— Скажи еще, что мы сочиняем и исполняем говно.
— Дорогая, — его голос понижается, — мы делаем поп-рок. Ты слышала, что слушает в наушниках этот парень? Хоть раз?
Она с шумом выдыхает:
— Нет. Что ты хочешь этим сказать?
— То, что пока, на данном этапе, он кайфует от возможности держать в руках инструмент, заводить толпу, делать что-то новое, но совсем скоро ему станет этого не достаточно. А по контракту мы не имеем права на эксперименты, нами взят курс, и нужно ему следовать. — Смотрит на нее, выдыхает клубы дыма, которые летят мне в лицо. — Ты же понимаешь, Паша мыслит по-другому. Не мне тебе рассказывать. И музыку воспринимает по-другому. Он — композитор, отличный исполнитель. Музыкант. Вот, кто он. По духу, по призванию. — Его прическа из-за ветра «гуляет» туда-сюда. — Людям, которые приходят посмотреть наши выступления, плевать на тексты и мелодии. Они тащатся от симпатичных парней, их модного шмотья, твоей крутости и сисек. Как долго этот парень продержится в непрекращающихся турах, гастролях, переездах, играя
— Ты сейчас что, отговариваешь его, что ли? — Леся сердито сводит брови. — Первый раз слышу, что тебе не нравится
Майк смеется, отклоняет голову назад и даже стукается затылком.
— Лесь, ты меня слышишь, вообще, нет? — Делает новую глубокую затяжку. — Мы сейчас про музыку говорим или про славу?
Она открывает рот и, задыхаясь, подбирает слова.
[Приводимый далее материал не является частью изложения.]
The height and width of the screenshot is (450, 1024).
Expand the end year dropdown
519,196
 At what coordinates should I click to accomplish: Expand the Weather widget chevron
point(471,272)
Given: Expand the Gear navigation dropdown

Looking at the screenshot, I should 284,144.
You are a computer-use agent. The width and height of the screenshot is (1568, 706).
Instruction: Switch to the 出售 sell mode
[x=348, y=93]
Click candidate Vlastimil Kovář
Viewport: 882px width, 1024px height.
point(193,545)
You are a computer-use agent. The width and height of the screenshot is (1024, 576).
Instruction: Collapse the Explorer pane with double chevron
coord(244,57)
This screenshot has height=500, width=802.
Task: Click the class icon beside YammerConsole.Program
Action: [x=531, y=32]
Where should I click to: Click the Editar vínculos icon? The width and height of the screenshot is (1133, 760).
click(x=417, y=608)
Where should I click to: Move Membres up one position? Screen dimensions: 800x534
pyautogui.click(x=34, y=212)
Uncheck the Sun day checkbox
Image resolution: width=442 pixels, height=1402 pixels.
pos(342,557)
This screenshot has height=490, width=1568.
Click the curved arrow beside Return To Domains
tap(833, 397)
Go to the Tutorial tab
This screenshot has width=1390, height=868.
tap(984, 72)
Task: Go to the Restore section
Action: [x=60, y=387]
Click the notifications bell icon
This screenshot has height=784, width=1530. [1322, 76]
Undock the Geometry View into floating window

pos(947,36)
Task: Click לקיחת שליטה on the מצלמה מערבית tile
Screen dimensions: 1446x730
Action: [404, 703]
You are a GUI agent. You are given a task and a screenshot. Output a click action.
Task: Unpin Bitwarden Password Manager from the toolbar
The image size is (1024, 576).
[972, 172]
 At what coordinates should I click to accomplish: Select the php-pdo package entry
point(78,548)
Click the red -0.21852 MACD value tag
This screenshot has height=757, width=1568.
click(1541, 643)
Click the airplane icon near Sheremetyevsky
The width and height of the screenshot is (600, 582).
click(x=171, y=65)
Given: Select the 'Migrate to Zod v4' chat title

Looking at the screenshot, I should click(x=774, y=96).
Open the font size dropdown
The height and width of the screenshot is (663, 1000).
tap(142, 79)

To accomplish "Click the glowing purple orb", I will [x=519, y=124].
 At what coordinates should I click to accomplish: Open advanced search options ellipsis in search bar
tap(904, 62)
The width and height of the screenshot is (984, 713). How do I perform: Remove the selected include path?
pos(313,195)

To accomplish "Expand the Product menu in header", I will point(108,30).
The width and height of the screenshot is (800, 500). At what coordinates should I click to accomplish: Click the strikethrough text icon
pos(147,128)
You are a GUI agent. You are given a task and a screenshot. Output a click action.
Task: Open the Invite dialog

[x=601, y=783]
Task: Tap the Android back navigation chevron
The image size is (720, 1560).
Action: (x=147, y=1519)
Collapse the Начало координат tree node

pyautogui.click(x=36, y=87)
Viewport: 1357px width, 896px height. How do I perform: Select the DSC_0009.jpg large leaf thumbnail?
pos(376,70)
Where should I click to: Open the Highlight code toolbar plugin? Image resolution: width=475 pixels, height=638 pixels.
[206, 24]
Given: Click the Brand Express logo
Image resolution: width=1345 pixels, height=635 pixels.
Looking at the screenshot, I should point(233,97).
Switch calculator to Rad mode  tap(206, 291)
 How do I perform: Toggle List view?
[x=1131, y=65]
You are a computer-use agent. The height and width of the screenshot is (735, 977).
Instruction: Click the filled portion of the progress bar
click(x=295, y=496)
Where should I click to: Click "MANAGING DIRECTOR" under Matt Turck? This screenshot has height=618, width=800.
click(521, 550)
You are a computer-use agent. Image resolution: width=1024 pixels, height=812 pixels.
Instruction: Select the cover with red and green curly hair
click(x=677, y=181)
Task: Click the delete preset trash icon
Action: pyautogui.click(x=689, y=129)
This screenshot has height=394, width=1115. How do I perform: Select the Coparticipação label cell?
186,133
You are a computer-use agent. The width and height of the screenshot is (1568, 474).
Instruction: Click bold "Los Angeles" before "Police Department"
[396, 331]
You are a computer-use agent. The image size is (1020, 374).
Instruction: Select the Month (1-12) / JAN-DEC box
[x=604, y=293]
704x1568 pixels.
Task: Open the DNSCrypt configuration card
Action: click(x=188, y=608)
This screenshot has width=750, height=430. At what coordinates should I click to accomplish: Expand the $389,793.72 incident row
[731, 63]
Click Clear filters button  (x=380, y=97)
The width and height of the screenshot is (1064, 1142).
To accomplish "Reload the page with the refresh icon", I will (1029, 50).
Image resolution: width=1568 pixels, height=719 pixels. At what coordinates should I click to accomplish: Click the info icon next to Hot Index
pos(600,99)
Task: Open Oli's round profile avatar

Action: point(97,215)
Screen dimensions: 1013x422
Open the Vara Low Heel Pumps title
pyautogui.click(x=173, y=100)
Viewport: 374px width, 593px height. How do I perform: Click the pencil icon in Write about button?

— Паш, — обращается ко мне, толкая в плечо, — что ты молчишь? Скажи ему, ну? Да все же мечтают об этом!
Майк краснеет, с остервенением выталкивая дым из носа:
— Ты глухая? — Качает головой. — Если начнешь слушать кого-то, кроме себя, станешь лучше понимать этот мир.
— Ты мне, вообще, не указывай, ладно? — Все, Леся тоже уже, кажется, заведена ни на шутку. — Сказал мне, что наша музыка — дерьмо! Охренеть!